Over 5 million more US jobless claims

5 minute read


All eyes are focused on U.S. weekly jobless claims release, which has shown that another 5 million people filed for unemployment benefits last week. This will bring the four week total to more than 22 million people. Although this number should be expected, it is staggering. Most analysts expect this number to be peak soon as stay-at-home orders from local and state governments have non-essential businesses closed to prevent the spread of the virus. After finishing down over 440 points on Wednesday, DOW Futures are pointing towards a gain of 220 points when the markets open later this morning. Poor economic releases yesterday weighed on the DOW, but traders are looking at a possible turnaround in the virus cases reported as a reason for the positive sentiment.
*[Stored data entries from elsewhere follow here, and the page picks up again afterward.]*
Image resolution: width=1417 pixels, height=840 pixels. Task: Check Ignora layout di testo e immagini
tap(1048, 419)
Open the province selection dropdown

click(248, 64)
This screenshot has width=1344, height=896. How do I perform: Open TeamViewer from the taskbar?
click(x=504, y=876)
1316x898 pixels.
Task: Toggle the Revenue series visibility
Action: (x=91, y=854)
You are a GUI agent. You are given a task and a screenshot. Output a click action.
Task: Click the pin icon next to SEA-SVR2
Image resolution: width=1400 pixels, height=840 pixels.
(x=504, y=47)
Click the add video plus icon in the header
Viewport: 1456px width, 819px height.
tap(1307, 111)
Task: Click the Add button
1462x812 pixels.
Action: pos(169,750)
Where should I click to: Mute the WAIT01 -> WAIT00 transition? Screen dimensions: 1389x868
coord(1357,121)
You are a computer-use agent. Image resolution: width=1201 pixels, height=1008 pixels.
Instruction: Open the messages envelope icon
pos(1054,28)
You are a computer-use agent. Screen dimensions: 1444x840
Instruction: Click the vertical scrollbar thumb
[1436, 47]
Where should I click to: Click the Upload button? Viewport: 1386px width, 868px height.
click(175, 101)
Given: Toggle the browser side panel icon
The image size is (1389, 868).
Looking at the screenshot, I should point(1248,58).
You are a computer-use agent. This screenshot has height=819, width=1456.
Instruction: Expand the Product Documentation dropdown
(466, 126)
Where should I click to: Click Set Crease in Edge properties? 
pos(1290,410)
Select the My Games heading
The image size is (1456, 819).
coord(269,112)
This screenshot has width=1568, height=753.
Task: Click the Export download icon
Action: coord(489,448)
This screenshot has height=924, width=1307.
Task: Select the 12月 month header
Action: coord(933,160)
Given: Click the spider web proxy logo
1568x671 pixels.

The release of the Beige Book yesterday shows that US economic activity “contracted sharply and abruptly through all regions”. Uncertain outlook moving forward was the main concern as most expect conditions to worsen over the next several months. The USD is trading higher this morning against the EUR, GBP, and CAD and holding steady against the JPY. The possibility of the US re-opening could boost market sentiment and President Trump will have a press conference later today regarding the re-opening. US Treasury yields rebounded overnight as the 10-year note was trading at 0.6550%, and the 30-year bond was also higher at 1.2843%.


EUR/USD is lower this morning as virus cases in France and Germany increase, weighing on the EUR. The single currency is now trading below technical moving averages indicating that there is room to see the EUR move lower during the trading day. An interesting concept is put forth by traders. While US data releases were terrible yesterday, other countries, especially those in Europe will have worse numbers. Poor macroeconomic data has caused traders to once again move to risk-off trades that favor the USD. Questions remain about the re-opening of Europe. The European Commission would like to see a coordinated re-opening which could be difficult considering the virus outbreak is at different stages in different countries. The lack of unity between the EU countries continues will weigh on the EUR.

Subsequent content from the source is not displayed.